Timing of early stoma closure can be also affected by two problems: first the occurrence of an anastomotic leakage, which can delay stoma closure up to 6 months after TME, and most importantly the indication for a 6-month course of adjuvant chemotherapy, mainly because of the presence of positive nodes in the resected specimen. In the latter case, many surgeons prefer to delay stoma closure until the end of adjuvant chemotherapy, for two reasons: first, any postoperative complication after stoma closure could delay chemotherapy and thus reduce disease-free survival; second, it is suggested by some authors that, if the stoma is closed during chemotherapy, postoperative morbidity could increase. However, there is no evidence that delaying stoma closure for 6 months is justified. First, it can expose the patient to all the complications observed in patients with a temporary stoma, at a probably higher rate than if stoma is closed earlier. For example, in our study, 2.5 % of the patients in Group C (>90 days) developed acute renal failure and/or dehydration (vs. 0 % in Group A (≤60 days). Second, we observed that despite the lower rate of ongoing chemotherapy (30 %) in Group C (>90 days) than in Group B (61–90 days) (35 %), surgical morbidity including leakage at the site of stoma closure was significantly higher in the late group. Additionally, at the time of stoma closure, peristomal hernia was significantly more frequent in the late group (27 %) than in the other two groups (6 and 12 %, respectively), suggesting that the long-term risk of hernia development is probably higher in the late group. Finally, hospital stay was also significantly longer in the late group, probably because of the higher surgical morbidity observed in this group. Our results suggesting stoma closure during chemotherapy being safe and feasible are in accordance with a study reported by Tulchinsky et al. [19]. They observed no significant difference in postoperative complications, disease-free survival, and overall survival between patients whose stoma was reversed during adjuvant chemotherapy and those whose stoma was reversed after completion of chemotherapy.

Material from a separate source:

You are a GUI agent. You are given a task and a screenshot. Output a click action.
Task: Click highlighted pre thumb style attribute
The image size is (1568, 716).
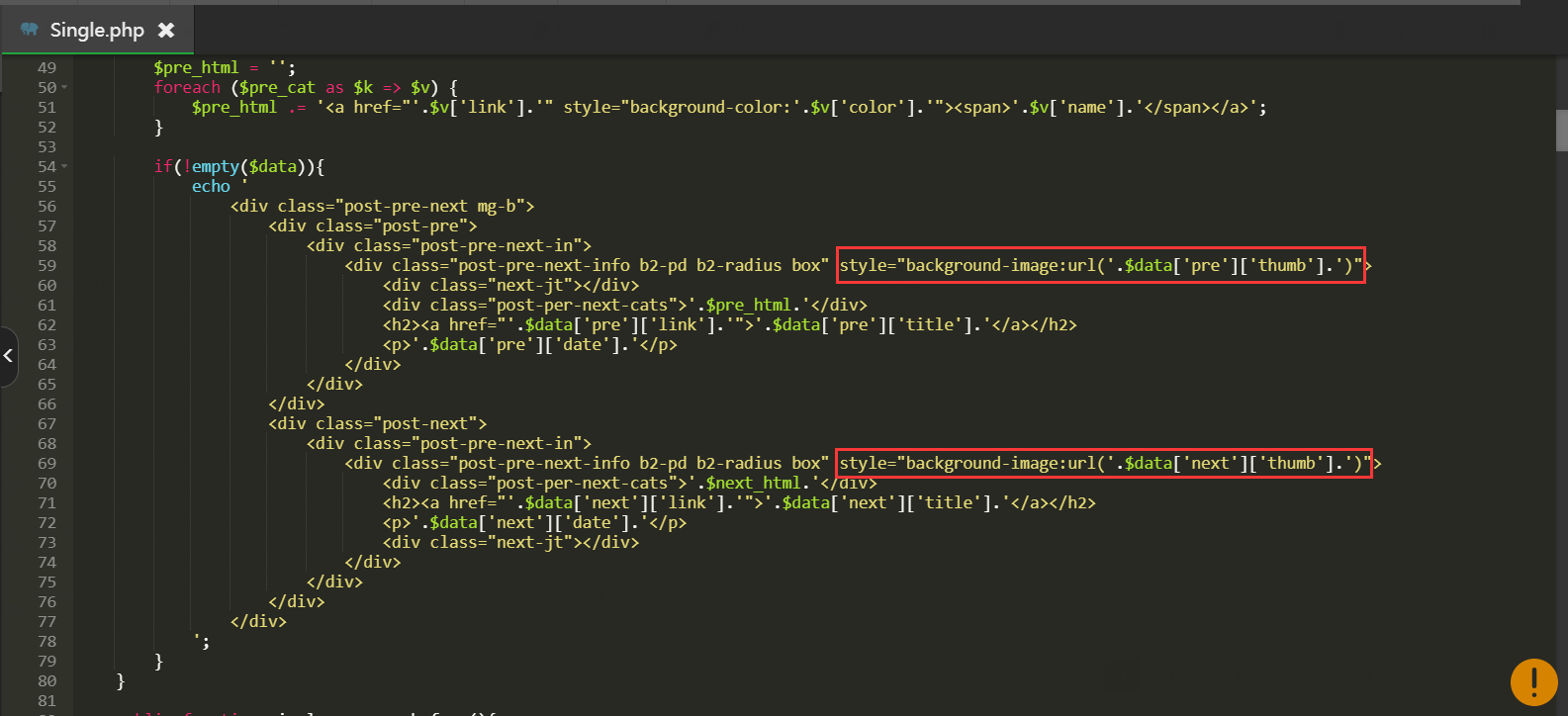pos(1100,265)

This study is limited by its retrospective nature, with possible selection bias. However, we included consecutive patients undergoing stoma closure after subtotal mesorectal excision or TME. The highest incidence of anastomotic leakage of the colorectal or coloanal anastomosis in the last group was not an interpretation bias, given that the objective of this study concerned stoma closure-related morbidity.

Conclusions

Our results suggested that in patients undergoing sphincter-saving surgery for rectal cancer, closure of the temporary stoma is feasible and safe as soon as possible, around 60 and 90 days after TME. In the case of adjuvant chemotherapy, closure of the stoma is possible without increased morbidity between two courses of chemotherapy.